Mas havia, também, o avesso da história. O confessionário era tido como espaço ideal para a abordagem de mulheres diabolicamente sedutoras. Ao receber “um escrito” amoroso da parda Violante Maria, o pároco João Ferreira Ribeiro, mandou-lhe um recado “por um mulato seu confidente” para que fosse à igreja de Santo Antônio e, acabada a missa, fosse ter com ele no confessionário. Marcaram então um encontro no caminho que ia para o lago e “ [...] lá entraram ambos no mato e teve ele acesso carnal a ela”. “Outra vez, também no confessionário” — a mesma Violante — “conversou com o padre que lhe falou que demorasse um pouco para que os outros pensassem que se confessava”. E dela que parte a iniciativa da conquista. Diferentemente da metrópole, onde, segundo os viajantes estrangeiros, os namorados conversavam em coches e cadeirinhas, noite adentro na praça do Rossio, os lugares do amor na colônia eram bem outros. Entre nós, os encontros tinham lugar em quintais, becos, roças, beiras de rios e adros de igrejas. Segundo o historiador Ronaldo Vainfas, esta era uma colônia de poucas cidades e casas devassadas. Entre nós as coisas se faziam pelos matos, “em cima das ervas”, em especial no caso de relações proibidas. E o autor chama atenção para o grande paradoxo: um espaço por assim dizer, público, como era o mato ou a beira de um rio, podia ser mais apto à privacidade exigida por intimidades secretas do que as próprias casas de parede-meia ou cheia de frestas.

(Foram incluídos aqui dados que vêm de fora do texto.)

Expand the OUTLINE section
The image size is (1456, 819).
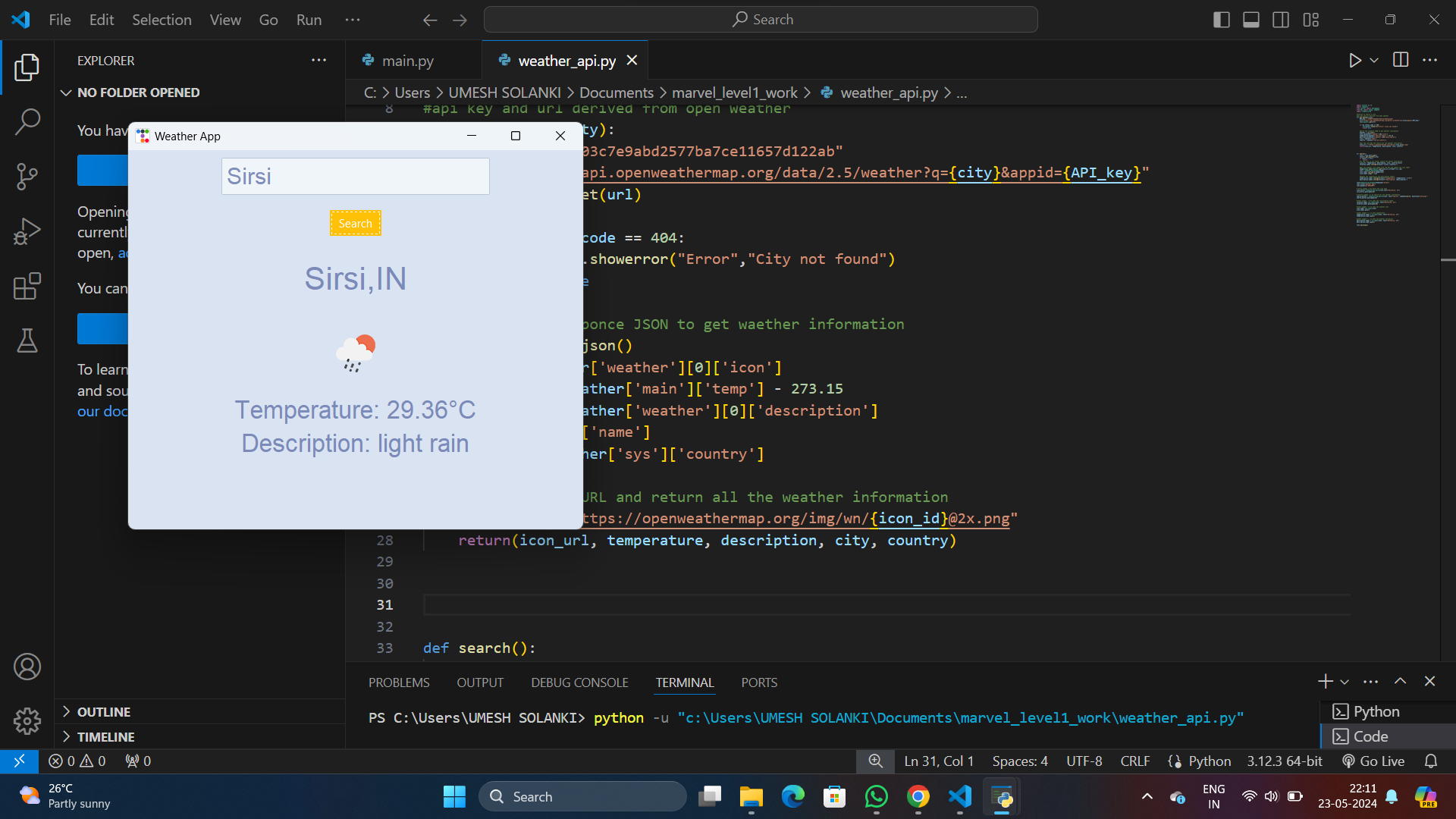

As relações ditas pecaminosas é que chegam ao conhecimento do historiador, visto que vigiadas, perseguidas e, por isso, muito bem documentadas. Tomemos o exemplo das igrejas paroquiais, convertidas, nesse tempo, em espaço para namoricos, marcação de encontros proibidos e traições conjugais. Não foram poucas as pastorais setecentistas exigindo a separação de homens e mulheres no interior das capelas e naves, compreendendo-se, assim, o porquê de uma carta pastoral como a de D. Alexandre Marques, de 1732, proibindo a entrada nas igrejas de “pessoas casadas que estiverem ausentes de seus consortes”. Nas igrejas, portanto, brotavam romances.

E nelas, muitas vezes, se abrigavam os amantes — o que estava longe de ser uma originalidade colonial, havendo registros desses fatos em Portugal e noutros países europeus desde a Idade Média. Não por acaso um manual português de 1681, o de Dom Cristóvão de Aguirre, continha as perguntas: “se a cópula tida entre os casais na Igreja tem especial malícia de sacrilégio? Ainda que se faça ocultamente?”. Lugar de culto, lugar público, a Igreja seria também um lugar de sedução e de prazer. Um lugar onde, vez por outra, leitor, Deus dava licença ao Diabo...

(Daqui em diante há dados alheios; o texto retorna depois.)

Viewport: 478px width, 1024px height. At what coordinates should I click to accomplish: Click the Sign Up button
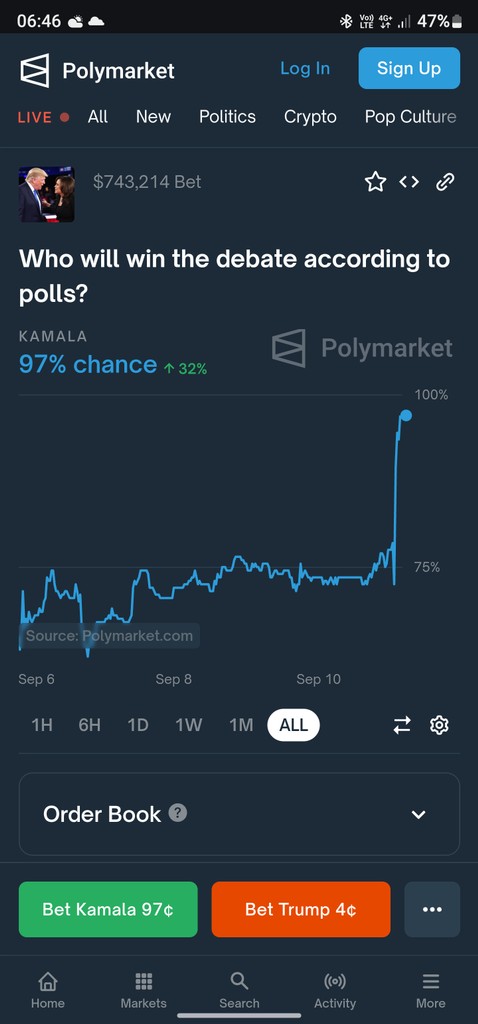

No Brasil, as missas do século XVIII eram animadas por toda a sorte de risos, acenos e olhares furtivos, transformando, para desgosto dos bispos reformadores, as igrejas em concorridos templos de perdição. A luz bruxuleante, as arcadas e as colunas e os múltiplos altares laterais ofereciam recantos resguardados da curiosidade alheia, onde se podia até mesmo tentar gestos mais ousados, como um beijo ou um aperto de mão. A costumeira reclusão das donzelas de família e a permanente vigilância a que estavam expostos todos os seus passos, tornavam missas, procissões, ladainhas e novenas ocasiões sedutoras, para as quais contribuíam os moleques-de-recados e as alcoviteiras, ajudando a tramar encontros. Abrigo de amantes, a Igreja logrou converter-se, em certas circunstâncias, em um dos raros espaços privados de conversações amorosas e jogos eróticos, os quais envolviam nada menos do que os próprios confessores. E tais jogos eram perpetrados até mesmo, como já vimos, no refúgio dos confessionários.


Texto de Mary Del Priore no livro "História do Amor no Brasil", Editora contexto, São Paulo, 2006, excertos p.36-41. Adaptado e ilustrado para ser postado por Leopoldo Costa.